Contesting Intra-Family Adoption
There are many steps and tests required by law in contested adoption proceedings. These can mainly be found in the Louisiana Children’s Code, with which our firm is very familiar. The Louisiana Children’s Code was drafted to combine all the laws affecting juvenile court jurisdiction, resolve ambiguities, reconcile conflicting laws, ensure that statutory law accurately reflects settled case law and provide a single code containing procedural and substantive laws affecting juveniles.

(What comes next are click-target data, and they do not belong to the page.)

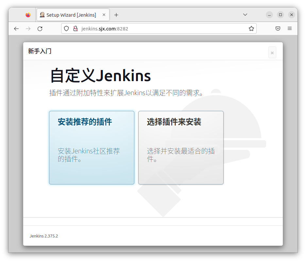Screen dimensions: 306x262
Task: Bookmark the page with the star icon
Action: tap(251, 28)
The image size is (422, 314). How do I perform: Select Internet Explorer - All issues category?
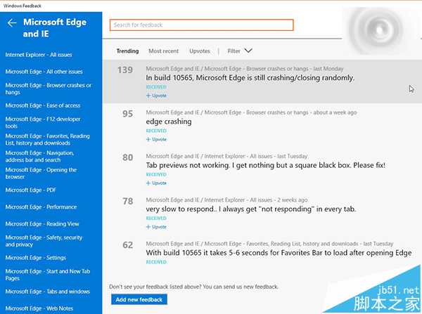[x=41, y=55]
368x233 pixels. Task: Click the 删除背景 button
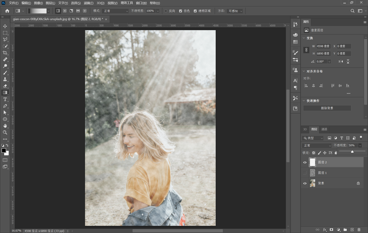(x=327, y=108)
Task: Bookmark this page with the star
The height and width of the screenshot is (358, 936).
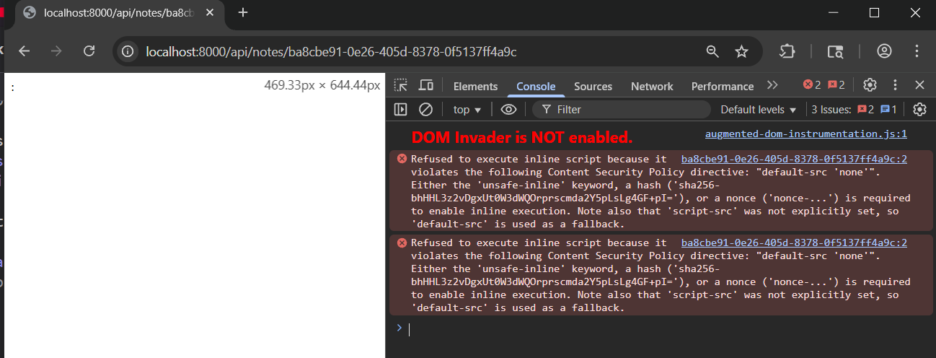Action: tap(741, 51)
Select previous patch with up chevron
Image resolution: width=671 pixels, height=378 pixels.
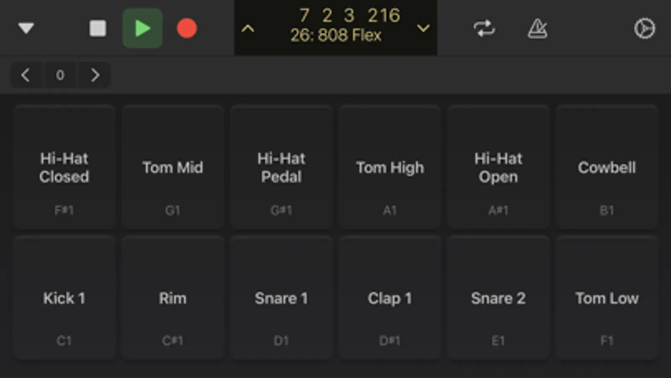(248, 29)
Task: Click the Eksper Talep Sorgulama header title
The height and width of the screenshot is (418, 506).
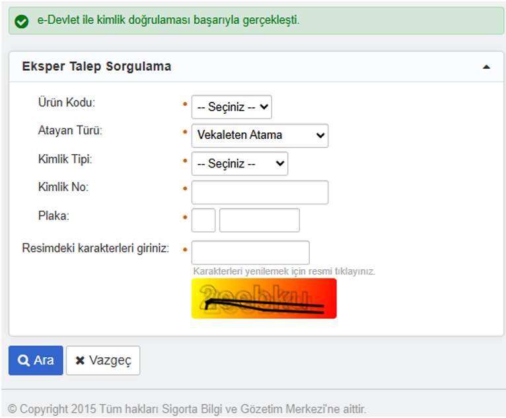Action: pos(96,67)
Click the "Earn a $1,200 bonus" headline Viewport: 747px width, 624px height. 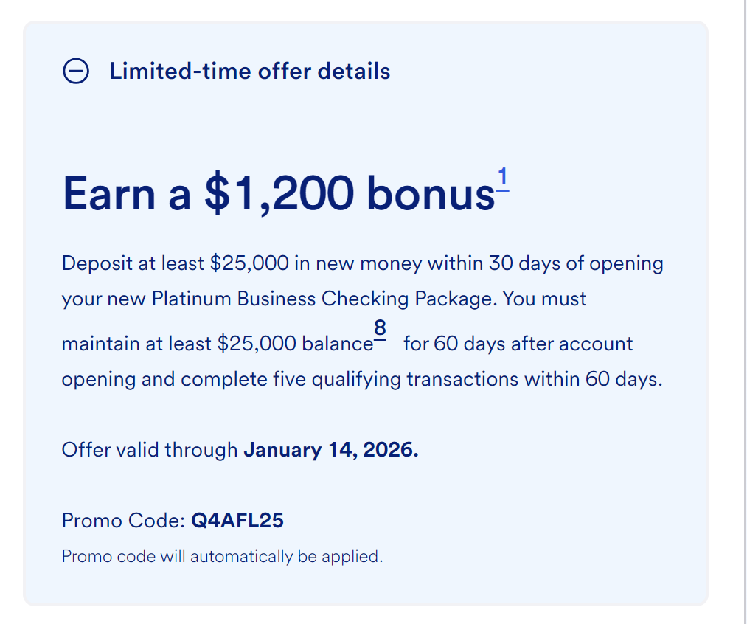click(x=278, y=194)
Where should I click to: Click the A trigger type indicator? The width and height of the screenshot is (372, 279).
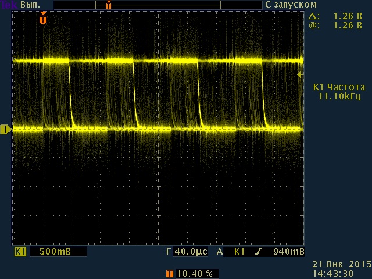[220, 252]
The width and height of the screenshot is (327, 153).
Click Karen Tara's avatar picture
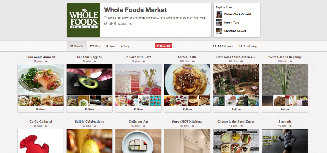[219, 23]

Some interesting concepts are articulated in these cases and may be useful in your case too:
- When a stepparent or parent with custody fails to cooperate with the natural father’s attempts to visit and communicate with the child, then the father may demonstrate “just cause” for failing to visit or communicate with the child for purposes of the statute governing intra-family adoption. In re Puckett, 137 So.3d 1264 (La.App. 2 Cir. 4/17/14).
- A parent’s incarceration is not just cause for failing to pay child support or communicate with the child, as would preclude intra-family adoption without such parent’s consent. In re Fleming, 817 So.2d 371 (La.App. 5 Cir. 4/30/02).
- Imprisonment of natural father was insufficient justification for natural father’s failure to support and communicate with his child, and natural father’s consent was not necessary for child’s adoption by stepfather. In re Adoption of Broussard, 469 So.2d 454 (La.App. 3 Cir. 1985).
- Party petitioning court for adoption carries burden of proving that parent’s consent is not required under law by clear and convincing evidence; once prima facie case is proven, burden of proof shifts to non-consenting parent to show that his failure to visit children or to comply with child support order was due to factors beyond his control. La. Ch.C. art. 1245; In re R.A.L., 323 So. 3d 1006 (La. App. 2 Cir. 7/14/21).